4. Simulation Results

To verify the theoretical prediction of the proposed method, PSPICE simulations were performed for the obtained linear oscillators in Figure 5b and Figure 7b. The CCII+ and CCII- were realized by current feedback operational amplifier (AD844) ICs [26,27]. The macromodels of AD844 were employed for the simulations with a DC supply of ±15 V. For the circuit in Figure 5b, we chose C₁ = C₂ = C = 0.1 µF and R₂ = R₃ = 1.6 kΩ. As shown in Figure 8, the oscillation eventually died out with R₁ = 1.6 kΩ, and the circuit produced a pure sinusoidal waveform with R₁ = 1.68 kΩ. Figure 9 shows the oscillation frequency for various values of C. It confirms the independently tunability of the oscillation frequency.

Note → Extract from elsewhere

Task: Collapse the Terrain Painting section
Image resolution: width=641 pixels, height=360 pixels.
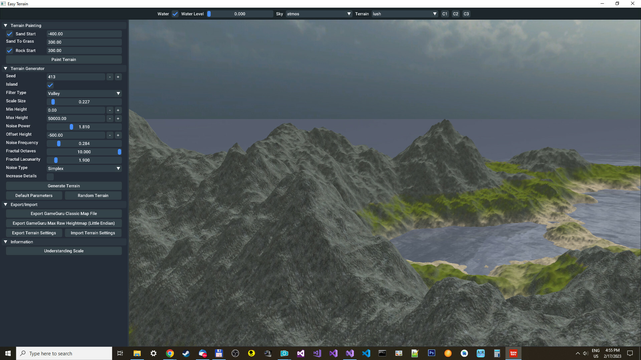Action: [5, 25]
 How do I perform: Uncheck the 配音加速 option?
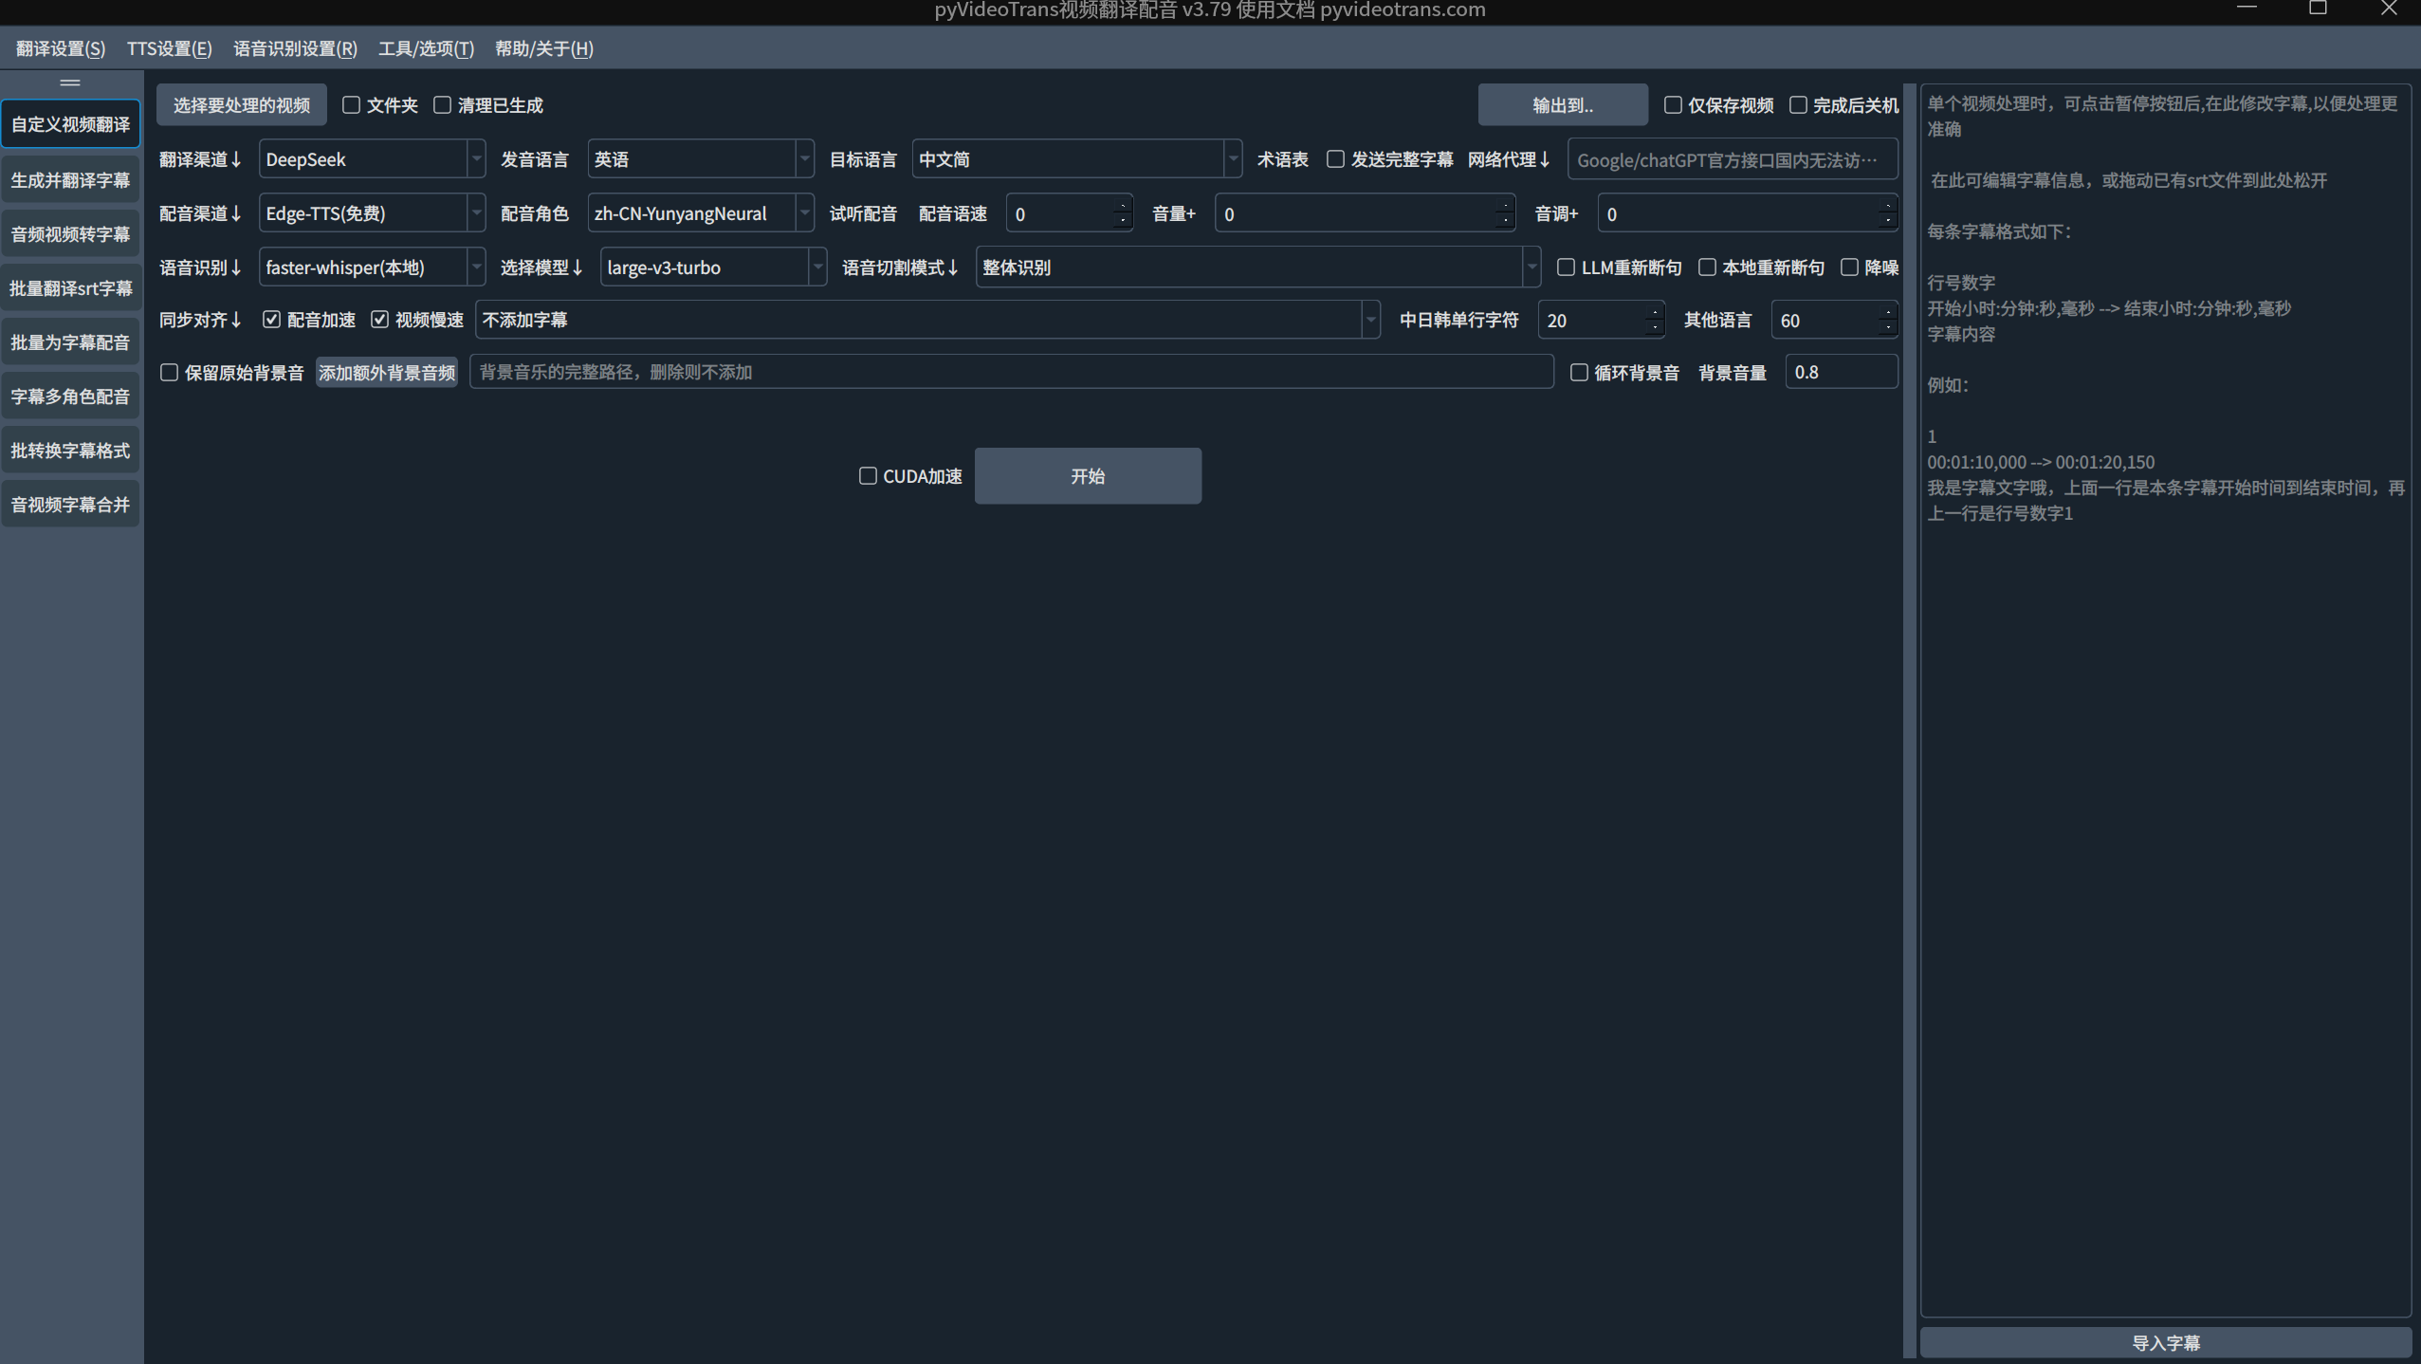pos(272,320)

For the oscillator in Figure 7b, we choose C₁ = C₂ = 27 nF and R₂ = R₃ = 3.3 kΩ. Figure 10 shows the outputted waveforms with R₁ = 1.07 kΩ and R₁ = 1.1 kΩ. All if the simulation results are consistent with our prediction in Section 3.

Figure 8. The output waveforms for the oscillator in Figure 4b with different oscillation conditions.

Figure 8. The output waveforms for the oscillator in Figure 4b with different oscillation conditions.

Figure 9. Theoretical and simulation results, varying values of C.

Figure 9. Theoretical and simulation results, varying values of C.

Figure 10. The output waveforms for the oscillator in Figure 6 with different oscillation conditions.

Figure 10. The output waveforms for the oscillator in Figure 6 with different oscillation conditions.

5. Conclusions

In this article, a simple and convenient approach to obtain new linear oscillators from biquadratic band pass filters is presented. The proposed method can be applied to any band pass filters, and the derived oscillators retain some useful properties of the original band pass filters. The practicability of the proposed method is illustrated by two circuits. PSPICE simulation results validate the workability of the obtained oscillators.